What to do. Output only the lines that run from the line holding "Task: Click the 执行语句 column header" to the end of the entries, both ends included, and skip the pictures.
/---
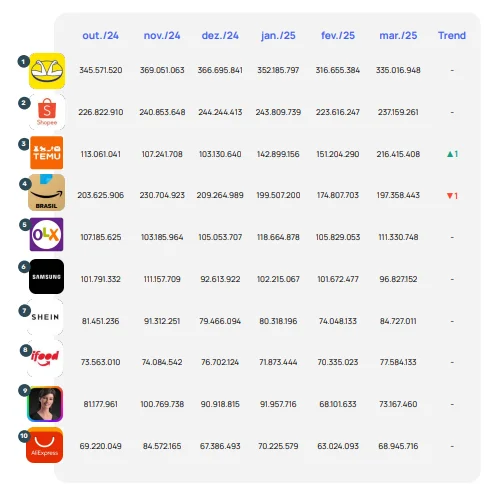Click the out./24 column header
489x495 pixels.
click(x=100, y=36)
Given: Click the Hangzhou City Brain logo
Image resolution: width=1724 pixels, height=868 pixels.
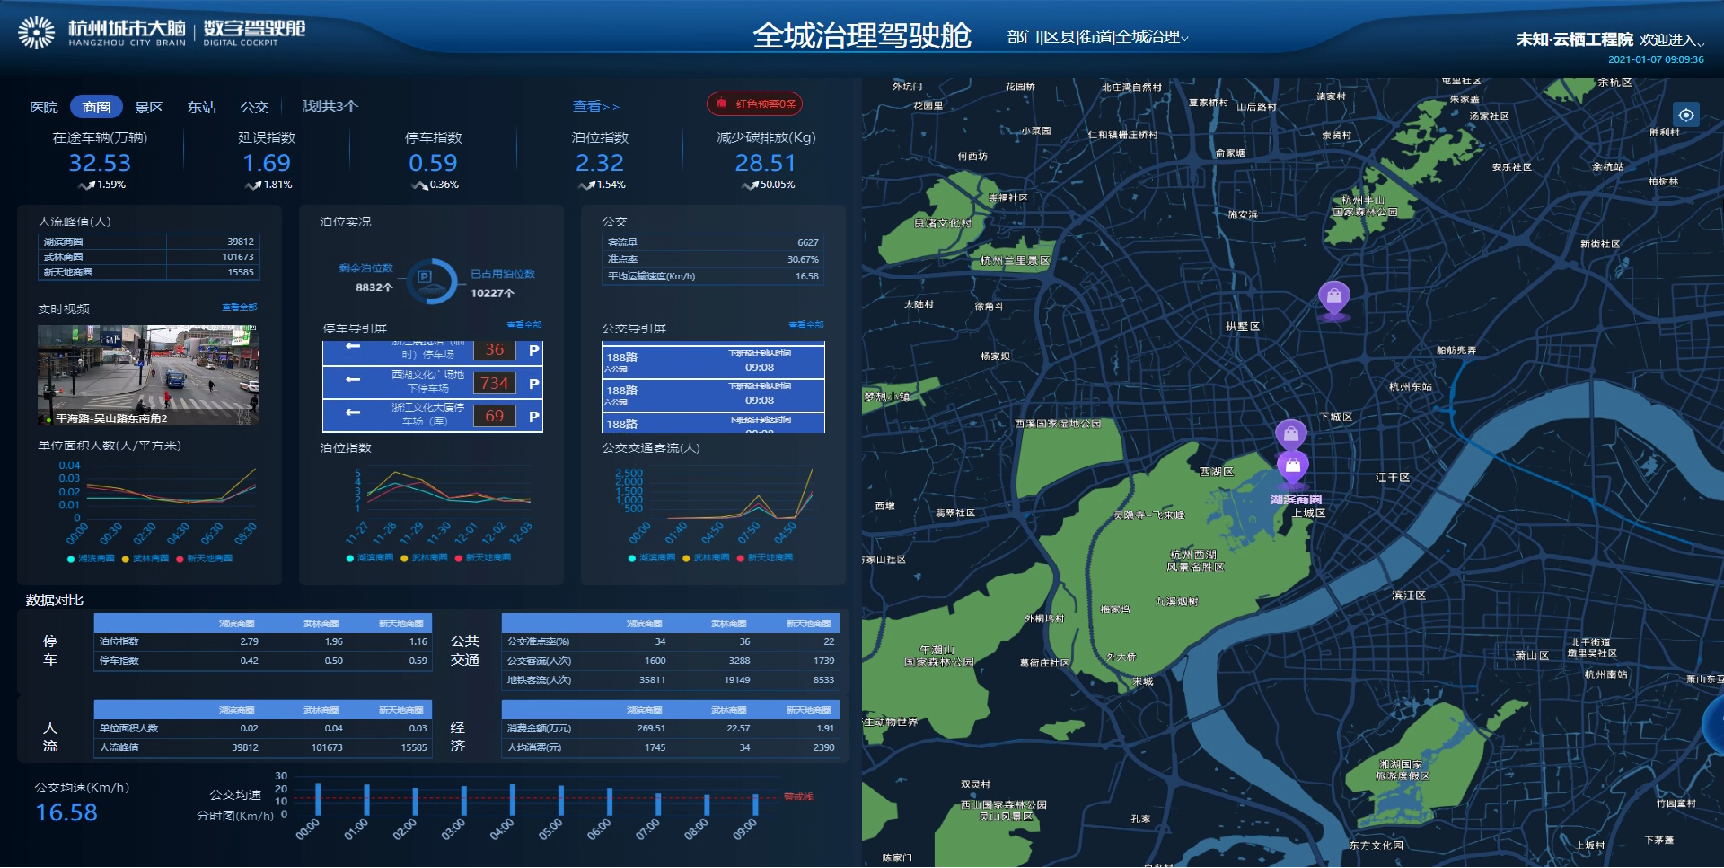Looking at the screenshot, I should point(37,33).
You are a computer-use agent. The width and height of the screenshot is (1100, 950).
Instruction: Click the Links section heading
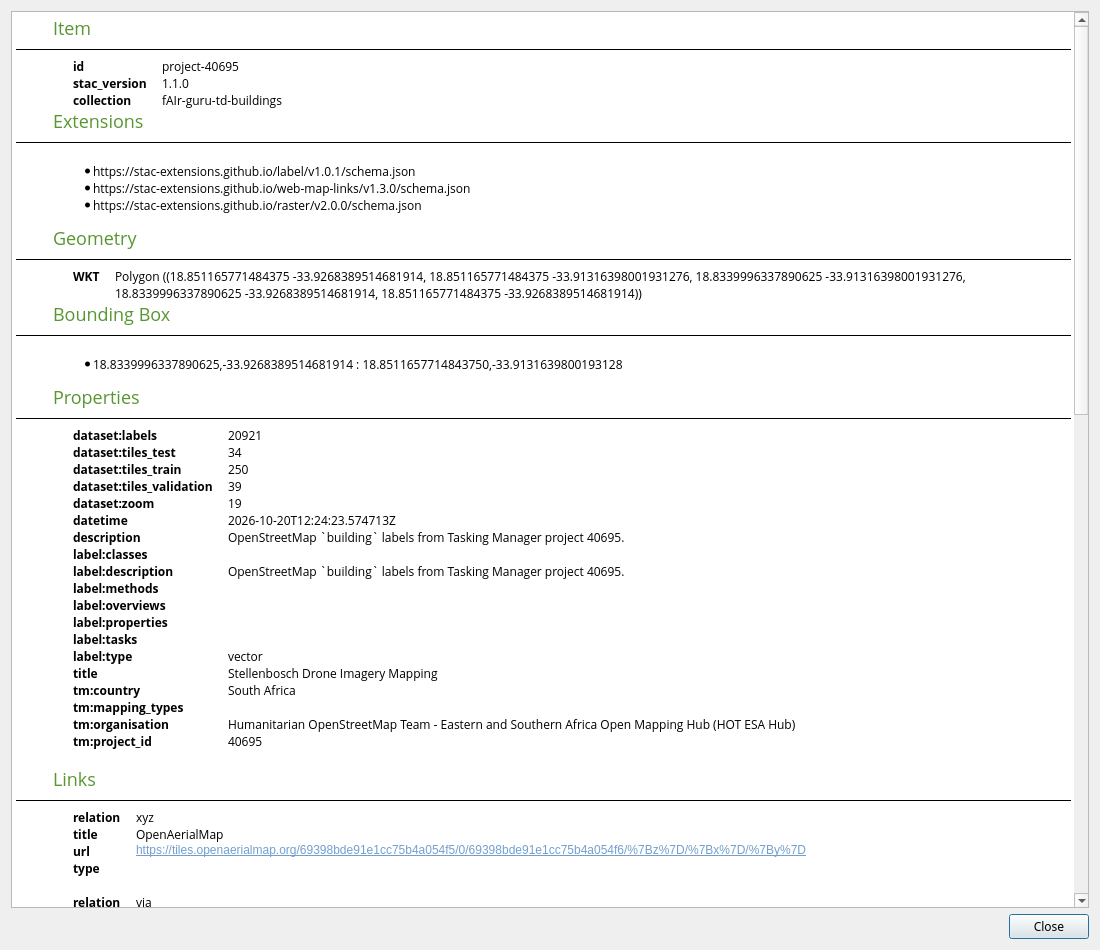tap(74, 780)
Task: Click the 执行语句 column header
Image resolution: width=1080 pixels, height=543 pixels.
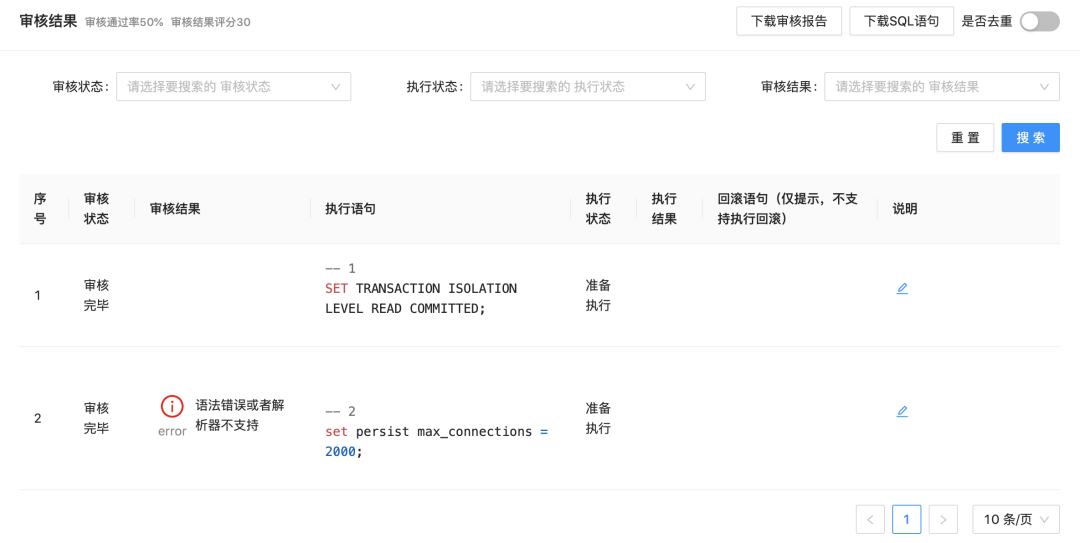Action: click(351, 209)
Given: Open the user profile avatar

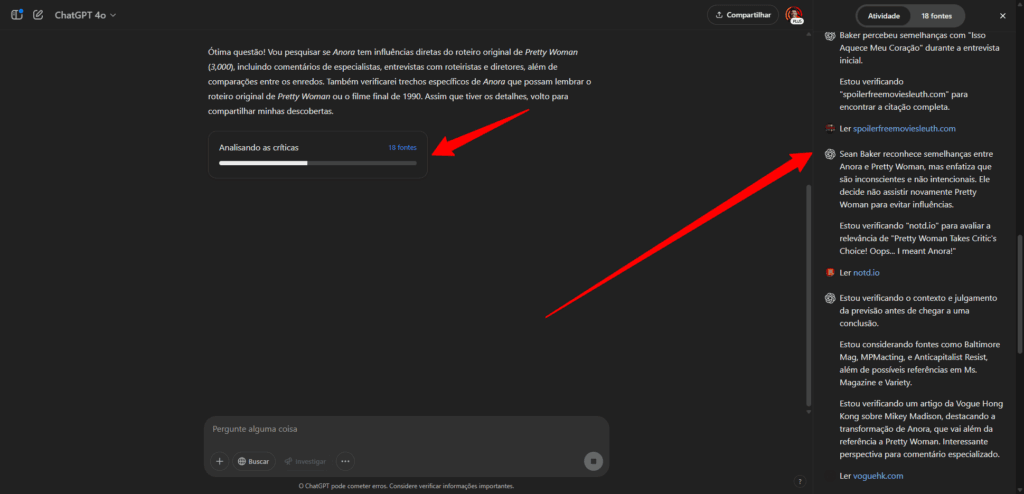Looking at the screenshot, I should 793,14.
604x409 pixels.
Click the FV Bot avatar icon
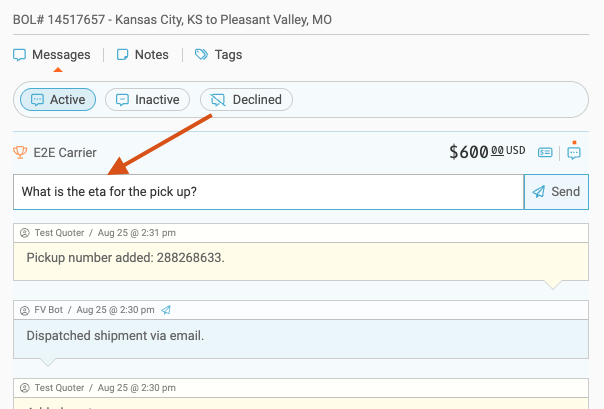(24, 310)

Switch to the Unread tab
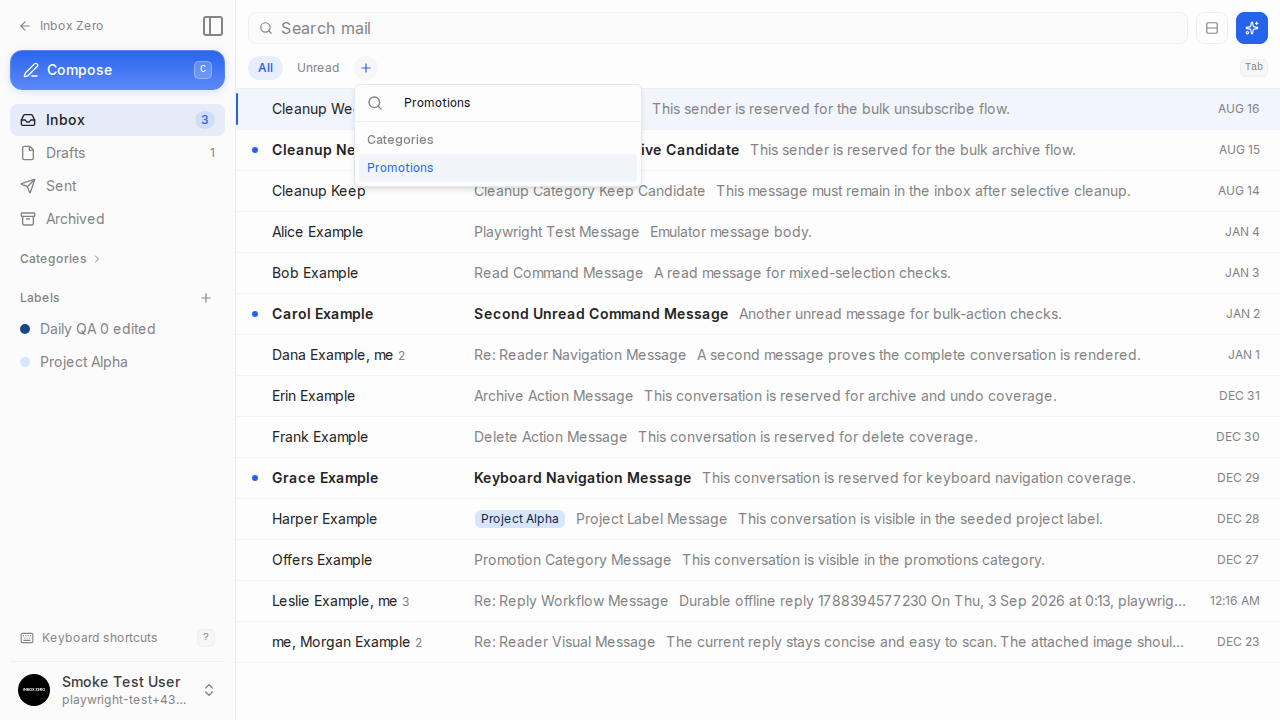tap(318, 68)
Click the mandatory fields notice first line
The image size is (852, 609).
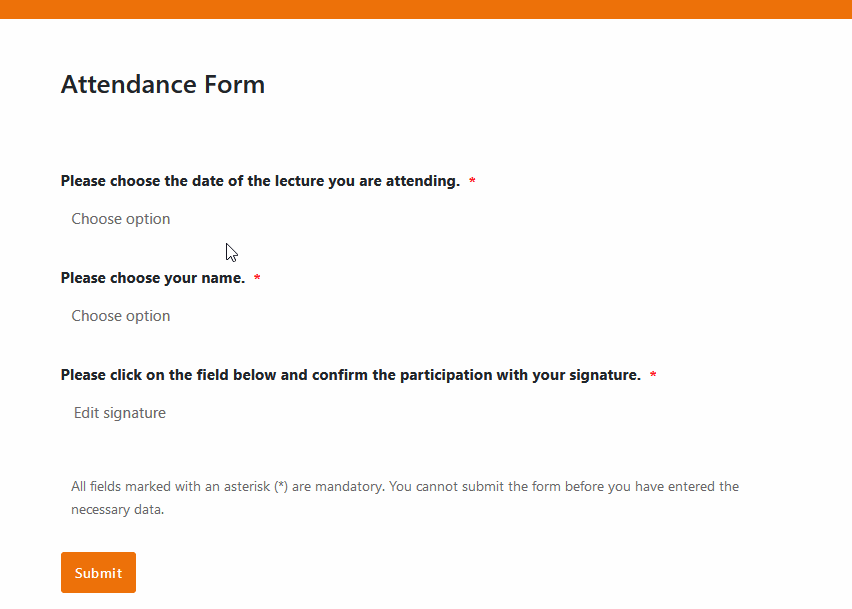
\---
Answer space.
Task: Click the 执行语句 column header
Image resolution: width=1080 pixels, height=543 pixels.
Action: click(351, 209)
Given: Open the user profile avatar

Looking at the screenshot, I should 793,14.
604x409 pixels.
Click the FV Bot avatar icon
(24, 310)

Switch to the Unread tab
tap(318, 68)
Click the mandatory fields notice first line
The image size is (852, 609).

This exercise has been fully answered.